### PROBLEM TO SOLVE
Copy every line of the material below exactly.
______________________________
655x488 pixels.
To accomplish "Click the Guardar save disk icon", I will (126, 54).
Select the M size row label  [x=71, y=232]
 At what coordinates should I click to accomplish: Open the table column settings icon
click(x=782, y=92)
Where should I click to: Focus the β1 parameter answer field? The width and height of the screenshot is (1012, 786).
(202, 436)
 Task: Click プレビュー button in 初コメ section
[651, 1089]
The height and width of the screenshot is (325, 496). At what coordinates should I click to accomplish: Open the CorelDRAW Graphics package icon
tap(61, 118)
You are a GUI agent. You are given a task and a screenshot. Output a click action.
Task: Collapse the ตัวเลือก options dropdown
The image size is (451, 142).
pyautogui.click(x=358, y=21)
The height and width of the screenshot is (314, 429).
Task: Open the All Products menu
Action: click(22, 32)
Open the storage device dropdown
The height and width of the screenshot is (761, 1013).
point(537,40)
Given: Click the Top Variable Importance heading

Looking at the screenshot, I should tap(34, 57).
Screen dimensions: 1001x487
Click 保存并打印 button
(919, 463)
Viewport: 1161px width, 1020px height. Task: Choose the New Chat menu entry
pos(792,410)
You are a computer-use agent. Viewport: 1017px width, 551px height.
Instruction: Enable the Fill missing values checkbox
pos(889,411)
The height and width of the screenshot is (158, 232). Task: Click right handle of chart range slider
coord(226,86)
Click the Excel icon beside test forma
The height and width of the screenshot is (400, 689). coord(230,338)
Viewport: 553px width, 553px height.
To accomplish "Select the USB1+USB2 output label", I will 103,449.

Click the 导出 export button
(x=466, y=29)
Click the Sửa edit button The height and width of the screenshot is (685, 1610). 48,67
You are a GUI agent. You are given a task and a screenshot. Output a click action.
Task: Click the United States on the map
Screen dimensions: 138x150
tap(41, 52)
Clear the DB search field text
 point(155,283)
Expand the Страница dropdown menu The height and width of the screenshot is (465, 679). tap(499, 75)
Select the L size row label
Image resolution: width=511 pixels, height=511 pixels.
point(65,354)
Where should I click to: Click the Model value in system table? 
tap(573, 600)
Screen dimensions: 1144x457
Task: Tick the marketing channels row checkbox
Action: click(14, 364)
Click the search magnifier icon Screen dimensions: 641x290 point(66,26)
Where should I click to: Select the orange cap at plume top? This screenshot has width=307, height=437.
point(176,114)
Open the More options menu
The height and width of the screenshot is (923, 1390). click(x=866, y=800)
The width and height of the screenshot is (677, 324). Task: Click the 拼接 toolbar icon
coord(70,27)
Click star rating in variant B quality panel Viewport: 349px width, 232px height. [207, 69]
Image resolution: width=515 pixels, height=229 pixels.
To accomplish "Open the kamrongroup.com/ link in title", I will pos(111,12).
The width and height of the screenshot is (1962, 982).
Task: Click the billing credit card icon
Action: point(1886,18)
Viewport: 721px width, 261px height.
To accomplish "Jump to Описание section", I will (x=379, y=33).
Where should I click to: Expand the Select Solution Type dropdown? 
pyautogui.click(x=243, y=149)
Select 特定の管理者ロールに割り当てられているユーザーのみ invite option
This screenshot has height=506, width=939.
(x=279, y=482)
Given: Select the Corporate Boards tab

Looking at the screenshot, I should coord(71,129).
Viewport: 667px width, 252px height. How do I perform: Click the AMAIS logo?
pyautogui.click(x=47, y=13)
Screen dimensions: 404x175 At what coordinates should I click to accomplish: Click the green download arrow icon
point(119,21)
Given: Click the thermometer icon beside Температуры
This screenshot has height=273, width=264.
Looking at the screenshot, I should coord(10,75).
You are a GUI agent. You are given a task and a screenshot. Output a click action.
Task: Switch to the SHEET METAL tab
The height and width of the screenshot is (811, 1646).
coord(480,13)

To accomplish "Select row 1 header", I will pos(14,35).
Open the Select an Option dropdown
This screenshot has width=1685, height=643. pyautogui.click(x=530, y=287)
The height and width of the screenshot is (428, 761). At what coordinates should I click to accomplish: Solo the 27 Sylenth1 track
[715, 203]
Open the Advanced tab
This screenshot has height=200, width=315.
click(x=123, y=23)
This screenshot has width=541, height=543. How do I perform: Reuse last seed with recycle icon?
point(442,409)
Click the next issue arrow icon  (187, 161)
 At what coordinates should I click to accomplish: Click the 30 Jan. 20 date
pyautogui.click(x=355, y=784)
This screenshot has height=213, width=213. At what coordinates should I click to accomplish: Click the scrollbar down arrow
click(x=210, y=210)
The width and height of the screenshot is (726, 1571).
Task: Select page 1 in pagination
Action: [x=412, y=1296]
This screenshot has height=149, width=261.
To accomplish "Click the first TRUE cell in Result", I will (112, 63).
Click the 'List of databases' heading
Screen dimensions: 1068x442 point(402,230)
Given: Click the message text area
______________________________
### ANSWER SECTION
655x488 pixels.
To accomplish "Click the Guardar save disk icon", I will (126, 54).
Select the M size row label  [x=71, y=232]
 At what coordinates should I click to accomplish: Open the table column settings icon
click(x=782, y=92)
Where should I click to: Focus the β1 parameter answer field? The width and height of the screenshot is (1012, 786).
(202, 436)
 Task: Click プレビュー button in 初コメ section
[651, 1089]
The height and width of the screenshot is (325, 496). At what coordinates should I click to accomplish: Open the CorelDRAW Graphics package icon
tap(61, 118)
You are a GUI agent. You are given a task and a screenshot. Output a click action.
Task: Collapse the ตัวเลือก options dropdown
The image size is (451, 142).
pyautogui.click(x=358, y=21)
The height and width of the screenshot is (314, 429).
Task: Open the All Products menu
Action: click(22, 32)
Open the storage device dropdown
The height and width of the screenshot is (761, 1013).
point(537,40)
Given: Click the Top Variable Importance heading

Looking at the screenshot, I should tap(34, 57).
Screen dimensions: 1001x487
Click 保存并打印 button
(919, 463)
Viewport: 1161px width, 1020px height. Task: Choose the New Chat menu entry
pos(792,410)
You are a computer-use agent. Viewport: 1017px width, 551px height.
Instruction: Enable the Fill missing values checkbox
pos(889,411)
The height and width of the screenshot is (158, 232). Task: Click right handle of chart range slider
coord(226,86)
Click the Excel icon beside test forma
The height and width of the screenshot is (400, 689). coord(230,338)
Viewport: 553px width, 553px height.
To accomplish "Select the USB1+USB2 output label", I will 103,449.

Click the 导出 export button
(x=466, y=29)
Click the Sửa edit button The height and width of the screenshot is (685, 1610). 48,67
You are a GUI agent. You are given a task and a screenshot. Output a click action.
Task: Click the United States on the map
Screen dimensions: 138x150
tap(41, 52)
Clear the DB search field text
 point(155,283)
Expand the Страница dropdown menu The height and width of the screenshot is (465, 679). tap(499, 75)
Select the L size row label
Image resolution: width=511 pixels, height=511 pixels.
point(65,354)
Where should I click to: Click the Model value in system table? 
tap(573, 600)
Screen dimensions: 1144x457
Task: Tick the marketing channels row checkbox
Action: click(14, 364)
Click the search magnifier icon Screen dimensions: 641x290 point(66,26)
Where should I click to: Select the orange cap at plume top? This screenshot has width=307, height=437.
point(176,114)
Open the More options menu
The height and width of the screenshot is (923, 1390). click(x=866, y=800)
The width and height of the screenshot is (677, 324). Task: Click the 拼接 toolbar icon
coord(70,27)
Click star rating in variant B quality panel Viewport: 349px width, 232px height. [207, 69]
Image resolution: width=515 pixels, height=229 pixels.
To accomplish "Open the kamrongroup.com/ link in title", I will pos(111,12).
The width and height of the screenshot is (1962, 982).
Task: Click the billing credit card icon
Action: point(1886,18)
Viewport: 721px width, 261px height.
To accomplish "Jump to Описание section", I will (x=379, y=33).
Where should I click to: Expand the Select Solution Type dropdown? 
pyautogui.click(x=243, y=149)
Select 特定の管理者ロールに割り当てられているユーザーのみ invite option
This screenshot has height=506, width=939.
(x=279, y=482)
Given: Select the Corporate Boards tab

Looking at the screenshot, I should coord(71,129).
Viewport: 667px width, 252px height. How do I perform: Click the AMAIS logo?
pyautogui.click(x=47, y=13)
Screen dimensions: 404x175 At what coordinates should I click to accomplish: Click the green download arrow icon
point(119,21)
Given: Click the thermometer icon beside Температуры
This screenshot has height=273, width=264.
Looking at the screenshot, I should coord(10,75).
You are a GUI agent. You are given a task and a screenshot. Output a click action.
Task: Switch to the SHEET METAL tab
The height and width of the screenshot is (811, 1646).
coord(480,13)

To accomplish "Select row 1 header", I will pos(14,35).
Open the Select an Option dropdown
This screenshot has width=1685, height=643. pyautogui.click(x=530, y=287)
The height and width of the screenshot is (428, 761). At what coordinates should I click to accomplish: Solo the 27 Sylenth1 track
[715, 203]
Open the Advanced tab
This screenshot has height=200, width=315.
click(x=123, y=23)
This screenshot has width=541, height=543. How do I perform: Reuse last seed with recycle icon?
point(442,409)
Click the next issue arrow icon  (187, 161)
 At what coordinates should I click to accomplish: Click the 30 Jan. 20 date
pyautogui.click(x=355, y=784)
This screenshot has height=213, width=213. At what coordinates should I click to accomplish: Click the scrollbar down arrow
click(x=210, y=210)
The width and height of the screenshot is (726, 1571).
Task: Select page 1 in pagination
Action: [x=412, y=1296]
This screenshot has height=149, width=261.
To accomplish "Click the first TRUE cell in Result", I will (112, 63).
Click the 'List of databases' heading
Screen dimensions: 1068x442 point(402,230)
Given: Click the message text area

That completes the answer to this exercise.